RICO, historically used by federal prosecutors to deter acts of crime syndicates, recently was used by private citizens to form the basis of a class action lawsuit filed in the United States District Court for the Eastern District of Arkansas, alleging that an Arkansas marijuana cultivator and testing lab were engaged in an enterprise where THC potency test results were inflated by twenty-five percent on average. Although RICO claims against Cannabis companies have largely been unsuccessful thus far, this lawsuit seeks an injunction to shut down the medical marijuana industry for the entire state, and also seeks the certification of a class on behalf of the named plaintiffs and other patients who have purchased medical marijuana in Arkansas. The lawsuit also contains one count for fraud based upon the Defendants’ violation of the Arkansas Deceptive Trade Practices Act.

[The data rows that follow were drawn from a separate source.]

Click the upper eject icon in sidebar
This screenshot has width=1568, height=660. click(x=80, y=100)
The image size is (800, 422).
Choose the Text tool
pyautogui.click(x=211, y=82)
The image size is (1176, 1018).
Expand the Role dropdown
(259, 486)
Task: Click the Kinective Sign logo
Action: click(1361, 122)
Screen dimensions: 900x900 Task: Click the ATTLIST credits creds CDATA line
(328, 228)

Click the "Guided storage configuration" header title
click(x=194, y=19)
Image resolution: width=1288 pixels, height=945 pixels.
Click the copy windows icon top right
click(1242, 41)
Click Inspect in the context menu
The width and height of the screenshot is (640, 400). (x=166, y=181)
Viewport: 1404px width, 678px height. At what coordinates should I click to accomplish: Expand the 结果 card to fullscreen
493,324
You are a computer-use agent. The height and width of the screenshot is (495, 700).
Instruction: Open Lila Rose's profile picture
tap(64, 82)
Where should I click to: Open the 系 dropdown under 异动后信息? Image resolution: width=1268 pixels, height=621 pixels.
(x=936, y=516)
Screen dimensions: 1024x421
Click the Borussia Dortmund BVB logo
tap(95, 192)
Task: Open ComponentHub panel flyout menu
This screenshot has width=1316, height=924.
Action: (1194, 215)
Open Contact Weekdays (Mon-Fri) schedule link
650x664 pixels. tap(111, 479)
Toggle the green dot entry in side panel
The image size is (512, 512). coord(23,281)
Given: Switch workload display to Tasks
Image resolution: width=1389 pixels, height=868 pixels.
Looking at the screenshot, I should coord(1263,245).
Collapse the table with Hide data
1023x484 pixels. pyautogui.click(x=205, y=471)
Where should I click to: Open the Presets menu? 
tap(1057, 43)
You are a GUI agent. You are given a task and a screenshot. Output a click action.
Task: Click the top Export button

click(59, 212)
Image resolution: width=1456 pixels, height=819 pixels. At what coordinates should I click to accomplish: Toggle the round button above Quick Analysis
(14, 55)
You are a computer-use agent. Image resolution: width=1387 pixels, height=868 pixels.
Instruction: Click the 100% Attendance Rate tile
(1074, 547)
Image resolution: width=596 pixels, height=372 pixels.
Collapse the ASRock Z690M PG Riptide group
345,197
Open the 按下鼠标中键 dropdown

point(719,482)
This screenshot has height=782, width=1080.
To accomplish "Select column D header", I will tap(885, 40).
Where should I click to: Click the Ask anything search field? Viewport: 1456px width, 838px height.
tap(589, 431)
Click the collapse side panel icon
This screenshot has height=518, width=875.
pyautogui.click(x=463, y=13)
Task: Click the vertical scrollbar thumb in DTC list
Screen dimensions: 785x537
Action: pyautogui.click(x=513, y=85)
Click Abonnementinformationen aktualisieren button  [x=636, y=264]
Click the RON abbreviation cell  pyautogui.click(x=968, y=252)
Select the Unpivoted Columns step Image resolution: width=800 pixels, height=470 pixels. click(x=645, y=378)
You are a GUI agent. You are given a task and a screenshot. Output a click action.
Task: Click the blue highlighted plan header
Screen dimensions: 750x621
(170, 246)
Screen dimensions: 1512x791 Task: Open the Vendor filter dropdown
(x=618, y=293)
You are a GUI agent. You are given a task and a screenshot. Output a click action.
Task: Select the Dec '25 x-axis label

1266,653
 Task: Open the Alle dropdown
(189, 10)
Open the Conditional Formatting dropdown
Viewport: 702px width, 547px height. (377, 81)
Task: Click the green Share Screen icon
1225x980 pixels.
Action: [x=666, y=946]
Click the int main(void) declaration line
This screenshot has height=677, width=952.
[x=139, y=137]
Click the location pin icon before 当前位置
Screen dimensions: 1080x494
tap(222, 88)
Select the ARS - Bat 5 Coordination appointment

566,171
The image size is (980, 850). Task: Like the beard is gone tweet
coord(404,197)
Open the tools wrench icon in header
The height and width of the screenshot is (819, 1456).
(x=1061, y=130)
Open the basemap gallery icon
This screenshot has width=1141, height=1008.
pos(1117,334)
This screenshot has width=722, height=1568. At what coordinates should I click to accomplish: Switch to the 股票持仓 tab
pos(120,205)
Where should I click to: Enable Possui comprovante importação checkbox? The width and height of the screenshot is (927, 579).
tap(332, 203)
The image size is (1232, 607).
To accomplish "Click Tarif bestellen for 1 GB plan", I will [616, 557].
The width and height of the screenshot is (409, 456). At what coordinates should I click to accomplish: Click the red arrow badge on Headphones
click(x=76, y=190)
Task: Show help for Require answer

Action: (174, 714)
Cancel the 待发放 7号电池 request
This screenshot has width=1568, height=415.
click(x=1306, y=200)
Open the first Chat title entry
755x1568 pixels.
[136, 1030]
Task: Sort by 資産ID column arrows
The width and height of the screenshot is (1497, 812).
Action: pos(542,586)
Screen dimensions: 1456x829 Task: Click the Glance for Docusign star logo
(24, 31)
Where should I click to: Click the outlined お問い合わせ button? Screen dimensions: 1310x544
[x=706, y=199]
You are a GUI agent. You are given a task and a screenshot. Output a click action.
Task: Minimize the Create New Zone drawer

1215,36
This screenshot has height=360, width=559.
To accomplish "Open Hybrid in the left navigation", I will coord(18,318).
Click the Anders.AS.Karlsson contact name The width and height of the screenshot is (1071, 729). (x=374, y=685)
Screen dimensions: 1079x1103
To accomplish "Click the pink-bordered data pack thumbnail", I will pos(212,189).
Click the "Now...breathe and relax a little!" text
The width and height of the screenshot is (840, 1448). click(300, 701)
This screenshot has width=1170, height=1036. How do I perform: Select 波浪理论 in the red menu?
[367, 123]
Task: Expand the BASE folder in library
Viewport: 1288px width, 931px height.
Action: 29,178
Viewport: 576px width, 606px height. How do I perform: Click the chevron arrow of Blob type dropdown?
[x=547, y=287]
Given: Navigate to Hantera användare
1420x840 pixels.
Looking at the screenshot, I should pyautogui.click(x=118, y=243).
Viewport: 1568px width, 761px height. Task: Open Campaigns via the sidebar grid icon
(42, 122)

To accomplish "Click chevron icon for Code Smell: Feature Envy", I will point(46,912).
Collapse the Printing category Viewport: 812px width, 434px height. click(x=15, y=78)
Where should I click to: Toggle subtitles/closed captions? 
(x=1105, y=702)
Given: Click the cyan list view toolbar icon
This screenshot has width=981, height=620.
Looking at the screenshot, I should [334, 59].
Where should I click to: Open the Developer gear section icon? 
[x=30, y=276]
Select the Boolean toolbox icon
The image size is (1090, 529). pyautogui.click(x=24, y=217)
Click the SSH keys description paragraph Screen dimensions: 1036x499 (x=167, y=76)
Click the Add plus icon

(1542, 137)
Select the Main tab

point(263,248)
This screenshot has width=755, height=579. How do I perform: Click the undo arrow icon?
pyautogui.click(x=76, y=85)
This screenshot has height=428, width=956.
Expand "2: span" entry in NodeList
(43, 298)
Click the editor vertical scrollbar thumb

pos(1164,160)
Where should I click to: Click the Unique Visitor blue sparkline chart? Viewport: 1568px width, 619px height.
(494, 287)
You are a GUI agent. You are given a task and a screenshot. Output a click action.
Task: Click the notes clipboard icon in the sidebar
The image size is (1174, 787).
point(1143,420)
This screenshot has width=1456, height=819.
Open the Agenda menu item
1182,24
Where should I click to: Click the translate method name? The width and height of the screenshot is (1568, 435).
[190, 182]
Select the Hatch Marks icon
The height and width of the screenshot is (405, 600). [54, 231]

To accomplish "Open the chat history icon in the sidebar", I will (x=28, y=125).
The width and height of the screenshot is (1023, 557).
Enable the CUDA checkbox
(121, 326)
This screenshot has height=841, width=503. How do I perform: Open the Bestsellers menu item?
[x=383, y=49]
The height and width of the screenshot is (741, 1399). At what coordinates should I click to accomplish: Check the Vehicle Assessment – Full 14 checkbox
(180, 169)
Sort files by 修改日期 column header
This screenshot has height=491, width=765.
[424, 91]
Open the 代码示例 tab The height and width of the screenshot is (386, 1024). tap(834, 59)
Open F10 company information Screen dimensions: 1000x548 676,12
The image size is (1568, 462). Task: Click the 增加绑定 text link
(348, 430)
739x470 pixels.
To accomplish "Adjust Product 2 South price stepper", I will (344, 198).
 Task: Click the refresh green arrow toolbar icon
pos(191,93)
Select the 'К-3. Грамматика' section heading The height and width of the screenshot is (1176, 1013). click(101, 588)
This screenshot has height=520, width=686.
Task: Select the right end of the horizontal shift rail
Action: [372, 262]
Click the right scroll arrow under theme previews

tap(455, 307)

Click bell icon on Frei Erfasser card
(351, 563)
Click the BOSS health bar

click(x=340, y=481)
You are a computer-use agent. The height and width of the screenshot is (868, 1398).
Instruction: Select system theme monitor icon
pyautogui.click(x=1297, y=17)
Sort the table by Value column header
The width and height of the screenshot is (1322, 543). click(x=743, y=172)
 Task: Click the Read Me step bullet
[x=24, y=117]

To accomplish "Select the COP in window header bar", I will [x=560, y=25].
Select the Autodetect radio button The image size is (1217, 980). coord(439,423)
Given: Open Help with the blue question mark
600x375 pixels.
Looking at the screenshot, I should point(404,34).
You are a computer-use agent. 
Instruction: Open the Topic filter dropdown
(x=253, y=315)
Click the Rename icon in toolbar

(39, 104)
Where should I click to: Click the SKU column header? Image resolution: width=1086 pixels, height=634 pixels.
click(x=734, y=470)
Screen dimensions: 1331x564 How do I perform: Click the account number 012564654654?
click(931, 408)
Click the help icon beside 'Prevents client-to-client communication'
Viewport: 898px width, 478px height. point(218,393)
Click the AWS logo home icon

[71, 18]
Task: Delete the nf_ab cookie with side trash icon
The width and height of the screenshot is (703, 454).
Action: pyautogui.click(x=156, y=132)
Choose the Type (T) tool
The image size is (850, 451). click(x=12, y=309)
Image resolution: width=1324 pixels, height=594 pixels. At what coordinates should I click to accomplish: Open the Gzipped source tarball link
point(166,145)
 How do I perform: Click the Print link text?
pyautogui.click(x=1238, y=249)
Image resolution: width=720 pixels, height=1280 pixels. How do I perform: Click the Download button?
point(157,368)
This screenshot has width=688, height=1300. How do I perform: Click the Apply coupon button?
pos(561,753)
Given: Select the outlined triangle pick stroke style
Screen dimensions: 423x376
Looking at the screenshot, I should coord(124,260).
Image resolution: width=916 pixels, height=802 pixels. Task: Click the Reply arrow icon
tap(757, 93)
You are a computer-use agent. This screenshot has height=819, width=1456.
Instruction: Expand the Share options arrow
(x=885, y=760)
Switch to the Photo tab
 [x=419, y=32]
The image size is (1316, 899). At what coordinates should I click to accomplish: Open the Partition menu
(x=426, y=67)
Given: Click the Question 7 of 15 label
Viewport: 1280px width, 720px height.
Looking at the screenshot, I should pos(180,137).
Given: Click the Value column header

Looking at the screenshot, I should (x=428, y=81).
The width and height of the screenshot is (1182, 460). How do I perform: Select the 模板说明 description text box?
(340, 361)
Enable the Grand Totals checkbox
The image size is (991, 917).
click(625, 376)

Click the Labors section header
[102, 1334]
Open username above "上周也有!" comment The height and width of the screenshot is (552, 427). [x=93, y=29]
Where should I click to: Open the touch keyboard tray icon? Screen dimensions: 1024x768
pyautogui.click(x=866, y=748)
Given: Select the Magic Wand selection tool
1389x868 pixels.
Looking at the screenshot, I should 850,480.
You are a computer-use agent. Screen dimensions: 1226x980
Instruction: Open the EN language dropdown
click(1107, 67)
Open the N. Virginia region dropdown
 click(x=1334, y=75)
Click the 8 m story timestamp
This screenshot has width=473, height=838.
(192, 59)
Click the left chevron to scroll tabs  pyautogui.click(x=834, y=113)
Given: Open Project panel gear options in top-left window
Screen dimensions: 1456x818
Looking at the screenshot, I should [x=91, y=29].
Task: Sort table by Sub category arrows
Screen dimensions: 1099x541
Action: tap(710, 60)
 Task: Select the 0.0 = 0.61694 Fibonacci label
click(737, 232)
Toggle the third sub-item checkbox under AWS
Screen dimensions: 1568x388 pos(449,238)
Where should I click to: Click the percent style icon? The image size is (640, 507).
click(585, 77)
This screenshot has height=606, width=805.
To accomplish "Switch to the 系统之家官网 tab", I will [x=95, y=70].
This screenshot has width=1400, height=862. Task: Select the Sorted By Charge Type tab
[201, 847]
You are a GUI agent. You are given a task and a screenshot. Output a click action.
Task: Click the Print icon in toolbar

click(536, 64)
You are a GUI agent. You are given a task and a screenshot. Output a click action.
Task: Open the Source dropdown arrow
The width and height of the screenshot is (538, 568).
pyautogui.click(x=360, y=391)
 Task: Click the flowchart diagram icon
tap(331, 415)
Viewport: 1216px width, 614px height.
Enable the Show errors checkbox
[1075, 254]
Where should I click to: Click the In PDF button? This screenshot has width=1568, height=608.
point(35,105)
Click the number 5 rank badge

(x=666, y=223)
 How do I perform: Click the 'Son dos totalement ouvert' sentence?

The Defendants’, by selling Plaintiff’s “Regular” marijuana for a “Premium” price, caused the Plaintiffs economic harm. The Cultivator Defendants’ met the Complaint with a Motion to Dismiss, arguing that dispensaries are the ones that sold the medical marijuana to the plaintiffs, the cultivator-defendants had no control over the prices the dispensaries charged thus defeating any causal link between the alleged RICO violation and the Plaintiffs’ harm. Without that causal link, Plaintiffs lack standing to bring the claims.
This is another example of the type of claims, and another styled class action complaint brought against a cannabis cultivator. In Oregon, two class action complaints stemmed from Curaleaf’s mix-up of CBD and THC, which allegedly resulted in unwanted “highs” and economic loss. These lawsuits should always be central to a cannabis manufacturer’s focus about their own products, including proper safety protocols, proper testing procedures, proper employee training, and strict adherence to all statutes and regulations.